In jest, we referred to an unsorted order as "urocanic" -- as the dog pisses.

Since this program appears random in behaviour, and to a great extent is, that would seem to apply,
although it doesn't reduce the performance.

So mbwa: Kiswahili for "dog".

RLU 10.2.9
"""

import wikipedia
import xmlreader
import sys
import socket
import re
from time import *
from random import random, expovariate, choice
from mwapi import getwikitext, getedit, readapi, getticktock
from reciprocal import addrci, flws, getflstatus, replink, plock, updstatus, toreplink, setreptick
from iwlinks import getiwlinks

# borrow global:
from config import usernames

def srep(s):
    return repr(u''+s)[2:-1]

def reval(s):
    # tricky as repr uses either ' or ", but uses ' if both are present, escaping it
    if "'" in s and '"' not in s: return eval('u"' + s + '"')
    else: return eval("u'" + s + "'")

def safe(s): return srep(s)

reblank = re.compile(r'\[\[[A-Za-z-]+\s*:[^\]]*\]\]')
def isblank(t, p):
    # like isEmpty in wikipedia, but much better and faster, reduces to (almost) identical
    if len(t) > 20 and '[[' not in t[:20]: return False
    # which is the 99% case, except for images atop, (and pl.wikt ;-)
    if len(reblank.sub('',t).strip('\n ')) > 4: return False
    return p.isEmpty() # resort to exact framework test, so as not to war with others

respace = re.compile(u'[ _\u00A0\u1680\u180E\u2000-\u200A\u2028\u2029' +
                     u'\u202F\u205F\u3000]+')

def fixtitle(t):
    # fix a page title the way the server does to make DB keys, as pybot framework is out of date
    # code from server:

    # $dbkey = preg_replace( '/\xE2\x80[\x8E\x8F\xAA-\xAE]/S', '', $dbkey );
    #   (is BIDI, not done yet)
    # $dbkey = preg_replace( '/[ _\xA0\x{1680}\x{180E}\x{2000}-\x{200A}\x{2028}\x{2029}
    #    \x{202F}\x{205F}\x{3000}]+/u', '_', $dbkey );

    t = respace.sub(' ', t).strip(' ')
    return t

import shelve

Lcode = { }
Exists = set()
site = { }
naps = { }

def now(): return int(clock())

Quit = False

import threading, Queue
tasq = Queue.PriorityQueue()
# 35K max to keep process memory < ~100MB
# 70K max to handle state of affairs (17.3.9), limit is soft in code below

# hunter queue, just big enough to distribute tasks to 7 or so hunters, soft limit
huntq = Queue.Queue()

# delete task queue, project sets for deltasks to check
delq = Queue.Queue()

# a single index file is 650MB (20.2.9) and if it gets corrupted, we start over
# so we use 26 of them, -a through -z, each title being in the file that is = mod 26 to the first char
# (note this will be different for some chars in a wide build, we just use the first "UTF-16" word)
# a corrupted file can just be deleted and will be re-built

mifs = range(0, 26)  # list, to be shelves

# modulus ops on titles; note on a "narrow" build, this only uses the top half of surrogate pairs
def mif(s): return mifs[ord(s[0])%26]
def lkey(s): return 'hijklmnopqrstuvwxyzabcdefg'[ord(s[0])%26]

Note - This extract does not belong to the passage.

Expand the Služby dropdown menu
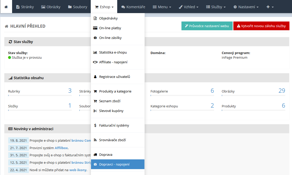Viewport: 292px width, 175px height. coord(216,7)
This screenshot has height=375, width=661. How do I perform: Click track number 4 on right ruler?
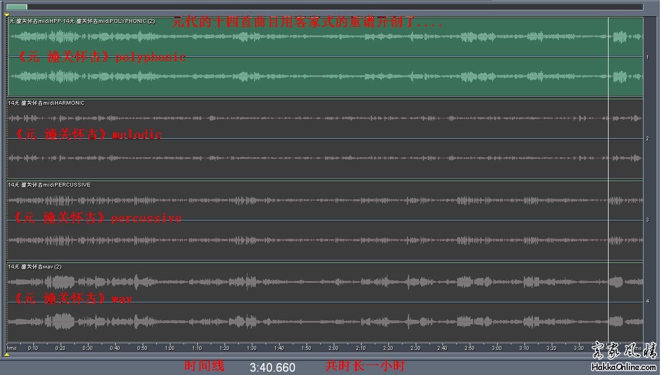pos(647,301)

# Mi = shelve.open("mbwa-index")
milock = threading.RLock()
# (could use 26 locks, but this isn't going to matter that much?)

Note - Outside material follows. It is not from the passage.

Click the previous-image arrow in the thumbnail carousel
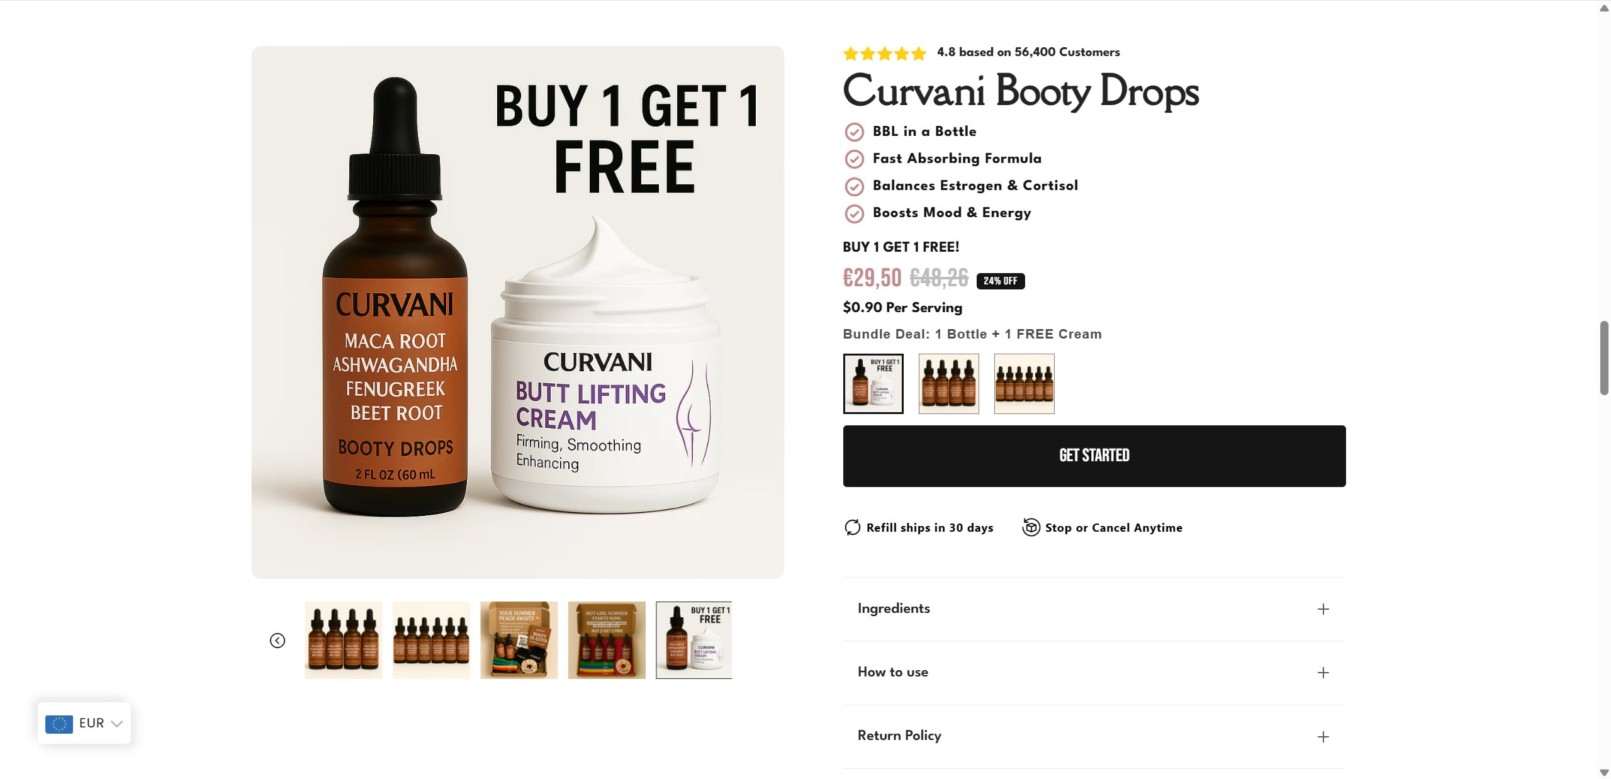The height and width of the screenshot is (779, 1611). pyautogui.click(x=278, y=640)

# mwba index is keyed with srep(title), value is tuple of time, links, redirs

def menc(ul, ur): return "%s,%s" % (" ".join(ul), " ".join(ur))
def mdec(s):
    sp = s.split(',')
    return sp[0].split(), sp[1].split()

# rather boring sequence of set routines:

def miget(title):
  # get the links and redirs list as far as we know
  with milock:

    Mi = mif(title)

    if srep(title) in Mi:
        ul, ur = mdec(Mi[srep(title)])
        return ul, ur

    return [], []

def miadd(code, title, others = []):
  # add a link from the wikt indexes, as well as others when first found
  with milock:

    Mi = mif(title)

    if srep(title) in Mi:
        ul, ur = mdec(Mi[srep(title)])
    else:
        ul = []
        ur = []

    if code in ul: return
    if code in ur:
        ur.remove(code)

    if not ul:
        us = set(others)
        us.add(code)
        us -= set(ur)
        ul = sorted(us)
    else:
        ul.append(code)

    Mi[srep(title)] = menc(ul, ur)

def midel(code, title):
  # delete a link when we find no page
  with milock:

    Mi = mif(title)

    if srep(title) in Mi:
        ul, ur = mdec(Mi[srep(title)])
    else:
        return

    if code in ul: ul.remove(code)
    if code in ur: ur.remove(code)

    if not ul and not ur: del Mi[srep(title)]
    else: Mi[srep(title)] = menc(ul, ur)
        
def mired(code, title):
  # found a redirect, move to redirs list
  with milock:

    Mi = mif(title)

    if srep(title) in Mi:
        ul, ur = mdec(Mi[srep(title)])
    else:
        ul = []
        ur = []

    if code in ur and code not in ul: return

    if code in ul:
        ul.remove(code)

    if code not in ur:
        ur.append(code)

    Mi[srep(title)] = menc(ul, ur)

def miset(title, ul, ur):
  # at completing an entry (title), record links and redirs
  with milock:

    Mi = mif(title)

    Mi[srep(title)] = menc(ul, ur)
    Mi.sync()

def miall(tix, nap = 1.0):
    # get the index keys for one of the files (title is a-z)
    # takes a non-trivial amount of time, but less than a minute
    # then return title, links, redirs for each
    # caller must take care not to block as we have lock held
    # 200 on each lock, as locking on each entry is ridiculous amounts of CPU!

    Mi = mif(tix)
    with milock: mk = Mi.keys()

    klim = len(mk)
    k = 0
    while k < klim:
        i = 0
        with milock:
            while k+i < klim and i < 200:
                if mk[k+i] in Mi: # (may have gone away ;-)
                    ul, ur = mdec(Mi[mk[k+i]])
                    yield reval(mk[k+i]), ul, ur
                i += 1
        k += 200
        sleep(nap) # while not holding lock

    # done

# read page titles and links from wikts, return apparent mismatches

from getlinks import getlinks

def livelinks(home):

    redirs = flws[home].redirs

    # sets of titles present, for delete scan
    pset = { }
    for k in 'abcdefghijklmnopqrstuvwxyz': pset[k] = set()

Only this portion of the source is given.